Please give an exact copy of every line from the one holding "Sort by the Avg column header" through the final line of the records below.

BEGIN

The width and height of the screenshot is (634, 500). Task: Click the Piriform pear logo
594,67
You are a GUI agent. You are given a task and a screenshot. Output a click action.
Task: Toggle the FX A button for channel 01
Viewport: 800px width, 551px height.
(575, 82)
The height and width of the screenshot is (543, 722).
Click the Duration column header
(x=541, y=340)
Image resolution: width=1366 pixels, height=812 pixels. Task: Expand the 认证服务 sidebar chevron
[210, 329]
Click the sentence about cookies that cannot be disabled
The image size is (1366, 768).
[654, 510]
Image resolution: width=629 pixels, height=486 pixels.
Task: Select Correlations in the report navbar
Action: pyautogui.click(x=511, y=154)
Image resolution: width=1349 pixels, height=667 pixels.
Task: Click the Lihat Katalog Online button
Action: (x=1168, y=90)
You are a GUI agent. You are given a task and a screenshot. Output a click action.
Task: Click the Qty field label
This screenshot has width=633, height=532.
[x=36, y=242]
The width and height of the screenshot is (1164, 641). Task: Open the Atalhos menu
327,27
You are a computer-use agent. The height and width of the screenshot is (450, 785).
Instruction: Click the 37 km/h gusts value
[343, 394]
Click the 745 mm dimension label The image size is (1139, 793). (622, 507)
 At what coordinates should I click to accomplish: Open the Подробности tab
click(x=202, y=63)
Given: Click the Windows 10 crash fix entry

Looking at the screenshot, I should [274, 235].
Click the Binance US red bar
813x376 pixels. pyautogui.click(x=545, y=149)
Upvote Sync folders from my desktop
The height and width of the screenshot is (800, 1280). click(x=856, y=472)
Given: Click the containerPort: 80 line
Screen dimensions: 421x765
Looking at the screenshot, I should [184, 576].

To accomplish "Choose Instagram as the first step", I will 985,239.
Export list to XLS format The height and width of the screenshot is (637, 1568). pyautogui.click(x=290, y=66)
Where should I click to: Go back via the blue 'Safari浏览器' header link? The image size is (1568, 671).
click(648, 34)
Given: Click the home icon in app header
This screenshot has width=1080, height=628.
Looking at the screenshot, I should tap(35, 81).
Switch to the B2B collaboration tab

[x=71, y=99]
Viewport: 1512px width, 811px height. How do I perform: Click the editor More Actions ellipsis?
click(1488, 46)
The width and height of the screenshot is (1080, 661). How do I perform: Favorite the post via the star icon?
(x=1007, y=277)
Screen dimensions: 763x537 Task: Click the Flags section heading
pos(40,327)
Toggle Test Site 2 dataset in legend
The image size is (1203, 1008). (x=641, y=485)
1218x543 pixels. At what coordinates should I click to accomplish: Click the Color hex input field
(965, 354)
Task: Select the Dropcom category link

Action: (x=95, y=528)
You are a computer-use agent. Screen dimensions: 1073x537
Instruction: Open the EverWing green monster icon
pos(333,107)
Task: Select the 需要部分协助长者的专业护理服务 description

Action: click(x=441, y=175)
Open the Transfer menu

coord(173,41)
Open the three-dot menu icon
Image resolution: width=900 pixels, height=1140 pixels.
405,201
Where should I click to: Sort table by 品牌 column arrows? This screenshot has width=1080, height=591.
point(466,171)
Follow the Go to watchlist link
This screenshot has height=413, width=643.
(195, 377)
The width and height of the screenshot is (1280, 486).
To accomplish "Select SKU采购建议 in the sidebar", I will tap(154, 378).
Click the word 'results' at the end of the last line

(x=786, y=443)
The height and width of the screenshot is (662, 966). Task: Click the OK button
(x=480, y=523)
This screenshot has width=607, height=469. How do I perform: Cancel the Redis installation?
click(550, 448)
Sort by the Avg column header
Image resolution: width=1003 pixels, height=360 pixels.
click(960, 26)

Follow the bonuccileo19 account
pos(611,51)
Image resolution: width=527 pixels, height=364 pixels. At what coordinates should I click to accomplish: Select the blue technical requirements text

END

RESPONSE BOX ▸
Sort by the Avg column header
Image resolution: width=1003 pixels, height=360 pixels.
click(960, 26)

Follow the bonuccileo19 account
pos(611,51)
Image resolution: width=527 pixels, height=364 pixels. At what coordinates should I click to accomplish: Select the blue technical requirements text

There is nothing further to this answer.